Another mistake we saw was too aggressive accounting. So, basically, we're not going to make a mistake on our books, and we're not going to own any green field sites that just don't have volume to back it up.

Finally, something that goes back to our training at Waste Management together. We've all been involved in good and bad sites in our careers - some of which were inherited by acquisition and ended up being bad sites environmentally, and obviously costly.

When John McDonnell started this company with me in '93, we both stressed "let's not make any environmental mistakes." We can't afford it: If we buy the wrong site or get a site that's got an environmental problem, it will be the death of this company before we get it off the ground.

WW: Are there any other differences in this new area of solid waste consolidations that you see differently than those of the past?

LC: I see regional development of companies, as opposed to large corporations, and I think that the midcaps will decide regionally where they want their presence.

WW: Do you see others joining in the fray in the mid-level size companies?

RD: You always get a new one now and then, because Superior is not that old and we're not that old.
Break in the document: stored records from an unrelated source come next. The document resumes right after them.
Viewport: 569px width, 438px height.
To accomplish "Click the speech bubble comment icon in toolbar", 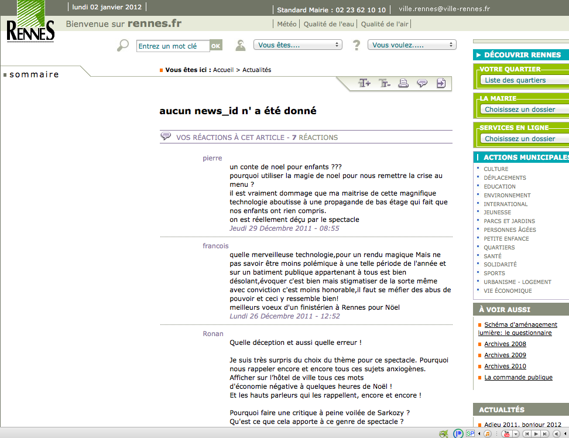I will coord(422,83).
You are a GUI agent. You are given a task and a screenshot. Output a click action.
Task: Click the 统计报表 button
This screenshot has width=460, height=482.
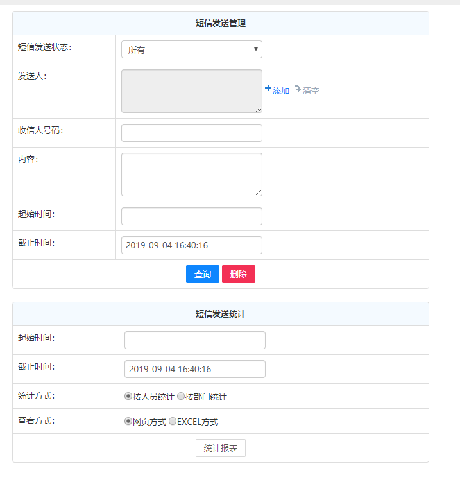220,448
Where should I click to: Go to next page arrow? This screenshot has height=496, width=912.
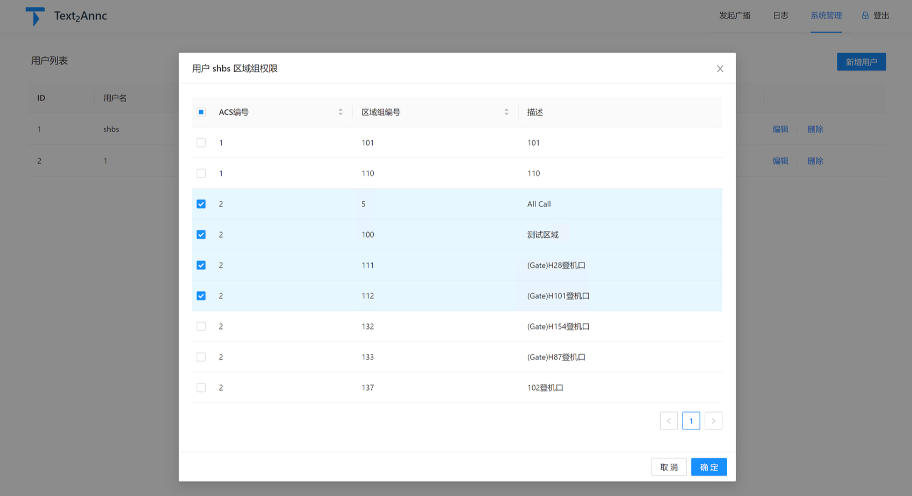pyautogui.click(x=713, y=421)
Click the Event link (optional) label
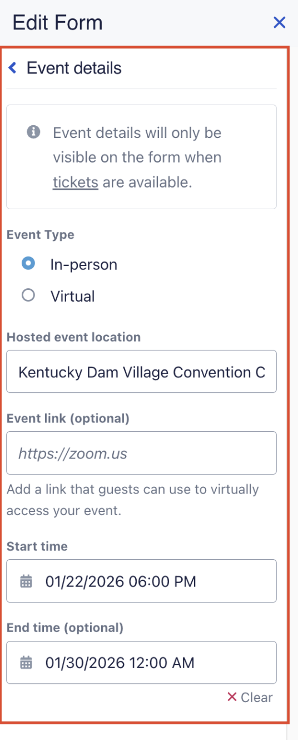Image resolution: width=298 pixels, height=740 pixels. (68, 418)
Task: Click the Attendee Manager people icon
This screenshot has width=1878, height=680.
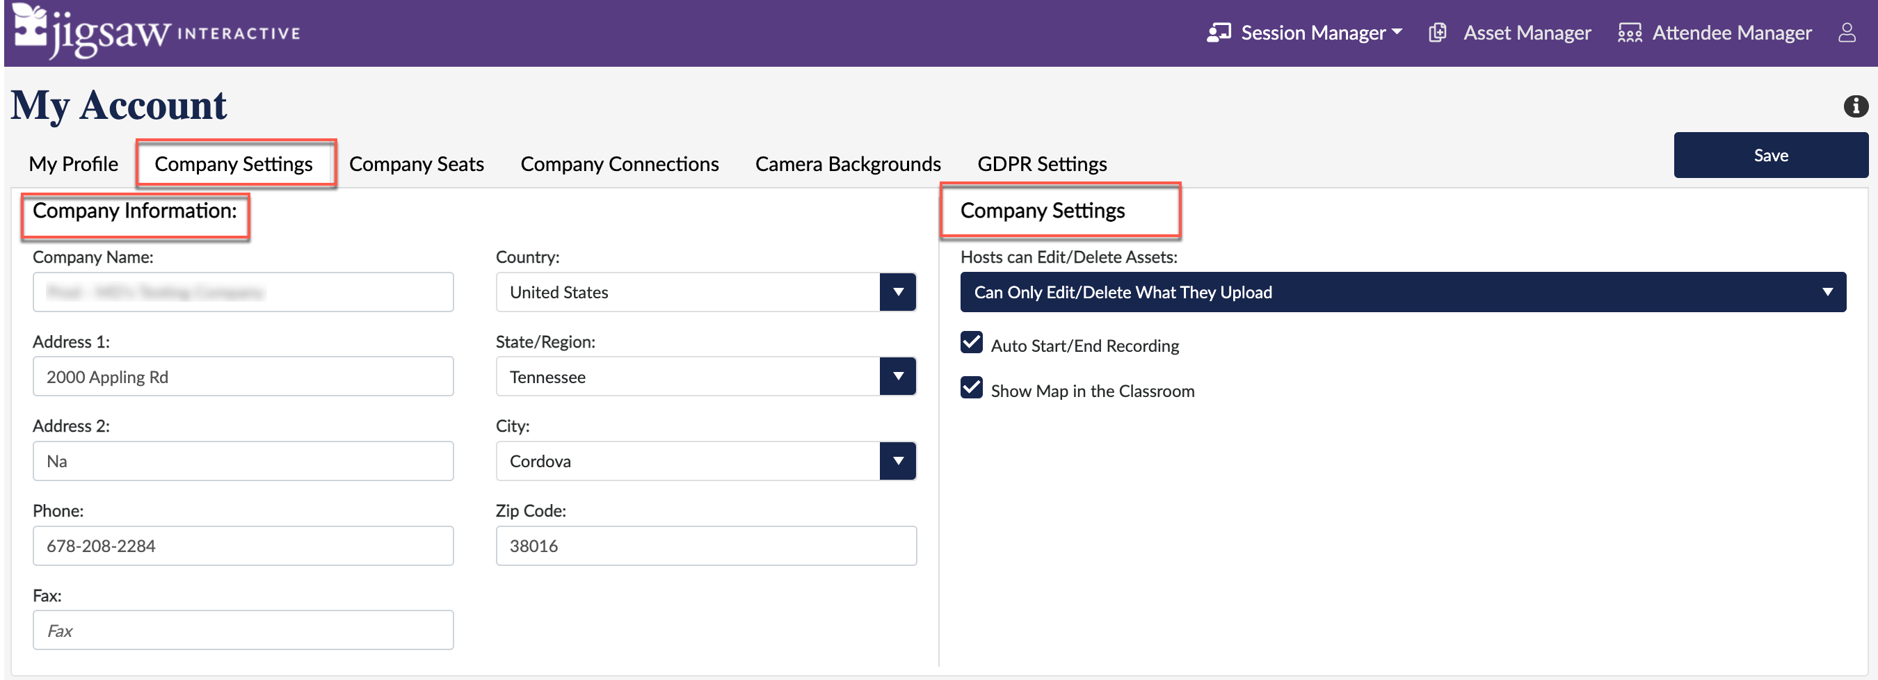Action: [1629, 33]
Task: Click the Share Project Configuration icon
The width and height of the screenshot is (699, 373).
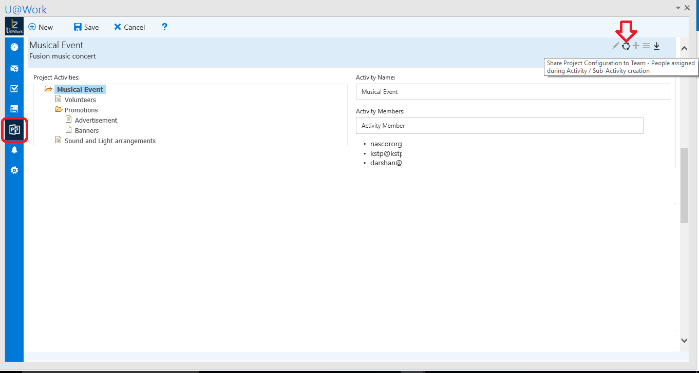Action: [x=626, y=46]
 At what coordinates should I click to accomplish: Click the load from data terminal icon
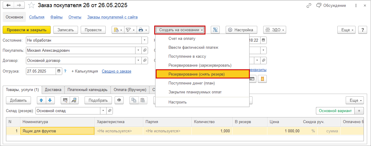74,100
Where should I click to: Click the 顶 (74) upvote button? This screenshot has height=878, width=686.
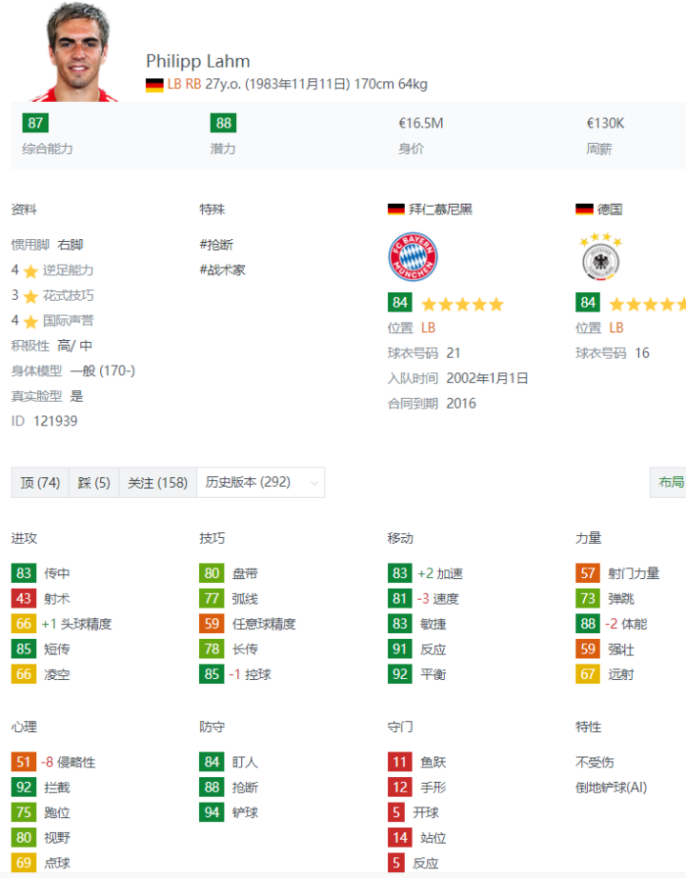(x=40, y=483)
Who knows, there might be a new one popping up that I don't know about.

Overall, if you look over the last couple of years, the midcap level has actually shrunk significantly. In fact, I can think of four or five right now that have gone down in the last year because of acquisitions from Republic, USA Waste or the Allied/ Laidlaw combination. If you look at the midcap from a year ago to right now, I think you've got about five that are missing.

WW: What do you think will be happening either quantitatively or qualitatively in terms of the independent private contractors in the next decade?
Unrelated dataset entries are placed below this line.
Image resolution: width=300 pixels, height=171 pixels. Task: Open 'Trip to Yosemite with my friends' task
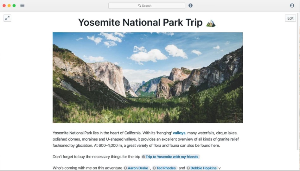pos(172,157)
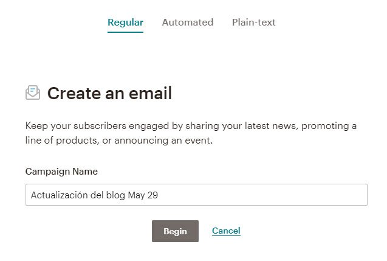387x261 pixels.
Task: Click the open mail envelope graphic
Action: 33,92
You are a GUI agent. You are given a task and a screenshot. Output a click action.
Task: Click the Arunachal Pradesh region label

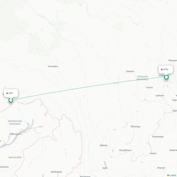click(x=15, y=122)
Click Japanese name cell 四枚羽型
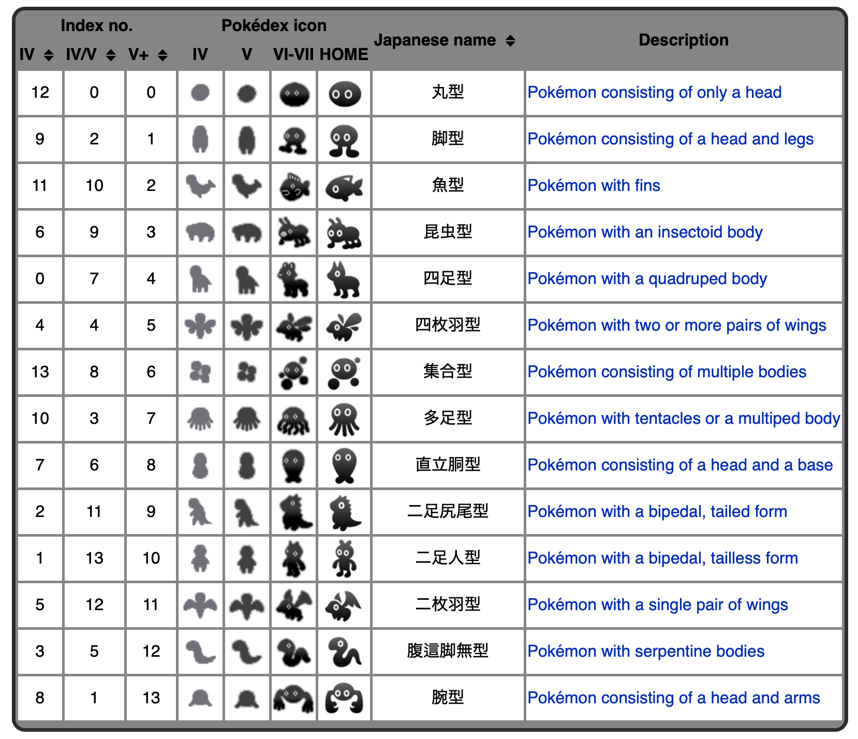This screenshot has height=739, width=858. pyautogui.click(x=448, y=325)
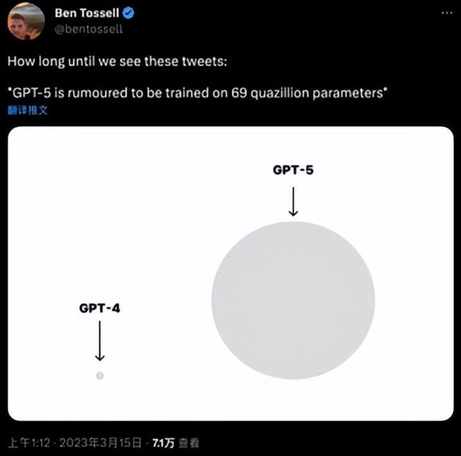The image size is (461, 456).
Task: Select the tiny GPT-4 dot
Action: [x=100, y=376]
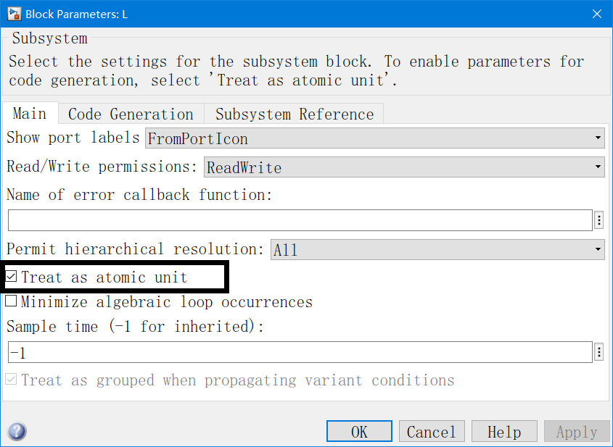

RD: I think you'll see the independents continue to shrink. Half the market still hasn't been consolidated, but obviously there are companies such as ours that continue the consolidation trend.

But there are some quality independents out there - and have been for years. I think there will continue to be. There's still room in the marketplace for a local independent that can build a solid company. If they want to stay in business, they can.

For more information about American Disposal Service, Inc., contact Rich Kogler at (630) 655-1105.

Service area: 5 regions:

Region 1: Northwest Arkansas, Southwest Missouri,Southeast Kansas, Northeast Oklahoma.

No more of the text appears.